Neue Datenlage für 2.316 Dörfer in Westfalen-Lippe

Erstmals seit Jahrzehnten liegen wieder verlässliche Zahlen zur Dorfbevölkerung vor. Grund ist die umfassende Studie „Dörfer in Westfalen-Lippe – Bestandsaufnahme und Situationsanalyse“, durchgeführt von der Hochschule für angewandte Wissenschaft und Kunst (HAWK) in Göttingen unter Leitung von Prof. Dr. Ulrich Harteisen. Nach der kommunalen Gebietsreform ab 1975 waren viele Dörfer in größere Städte eingemeindet worden und aus der offiziellen Statistik verschwunden.
Die Forscher erfassten 2.316 klassische Dörfer sowie zusätzlich rund 670.000 Menschen in kleineren dörflichen Siedlungen – etwa am Rand größerer Ballungsräume wie Münster oder Bielefeld.
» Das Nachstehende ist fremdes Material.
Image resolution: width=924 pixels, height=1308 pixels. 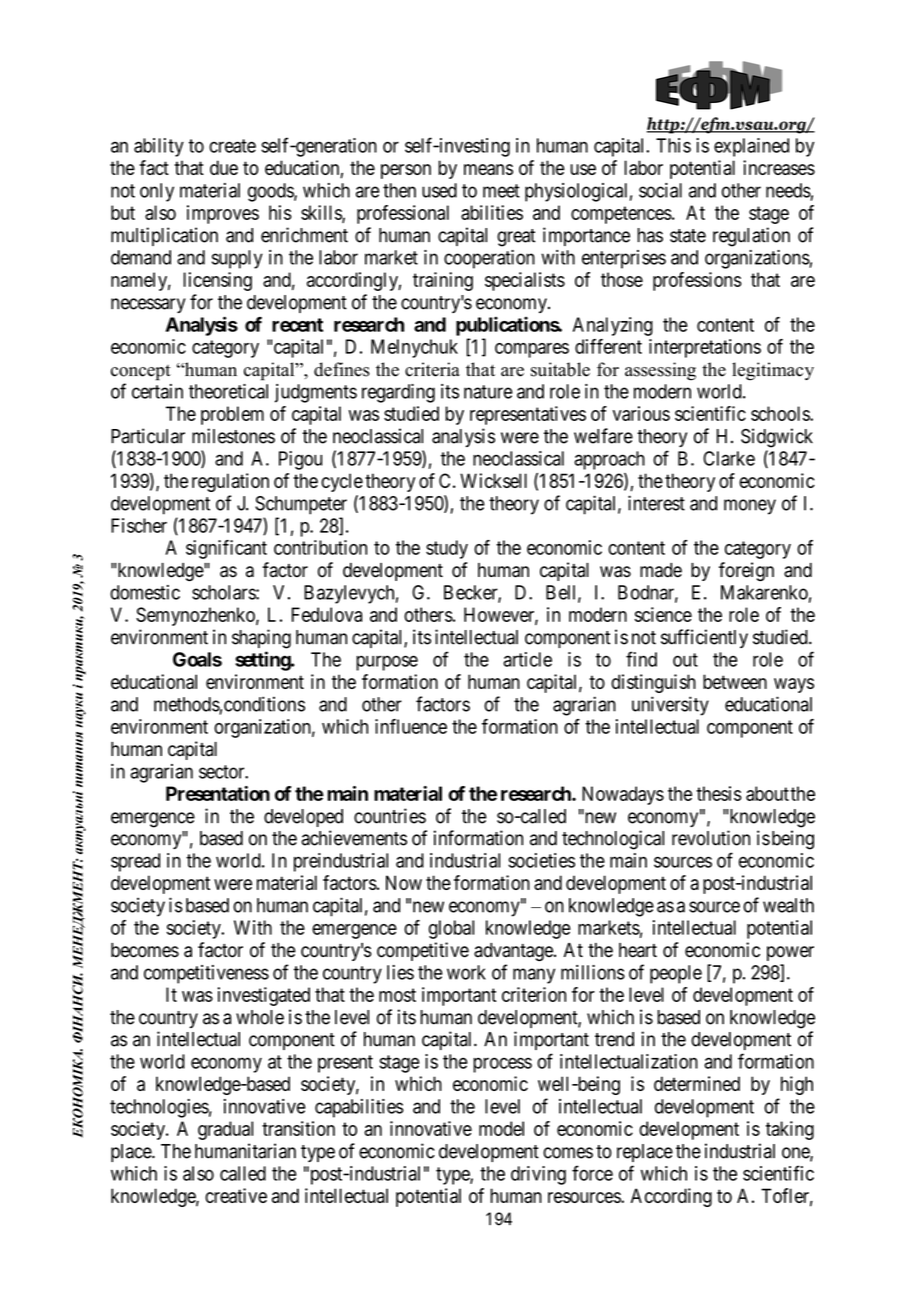 I want to click on gradual, so click(x=225, y=1130).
Dörfer in Westfalen-Lippe: Wandel statt Verfall

Lange galten die Dörfer in Westfalen-Lippe als gefährdet: Schlagworte wie Abwanderung, Überalterung oder Leerstand prägten das Bild. Die aktuelle Untersuchung zeichnet jedoch ein anderes Szenario. Viele Dörfer zeigen stabile oder sogar wachsende Bevölkerungszahlen. Gründe dafür sind unter anderem der Wunsch nach Gemeinschaft, neue Wohnmodelle und digitale Chancen.
Die Forscher betonen, dass sich Menschen bewusst fürs Dorfleben entscheiden – wegen funktionierender Nachbarschaften, aktiver Vereine und sozialer Treffpunkte. Gerade diese Strukturen fördern demokratische Selbstwirksamkeit, weil Einwohner ihr Lebensumfeld direkt mitgestalten können.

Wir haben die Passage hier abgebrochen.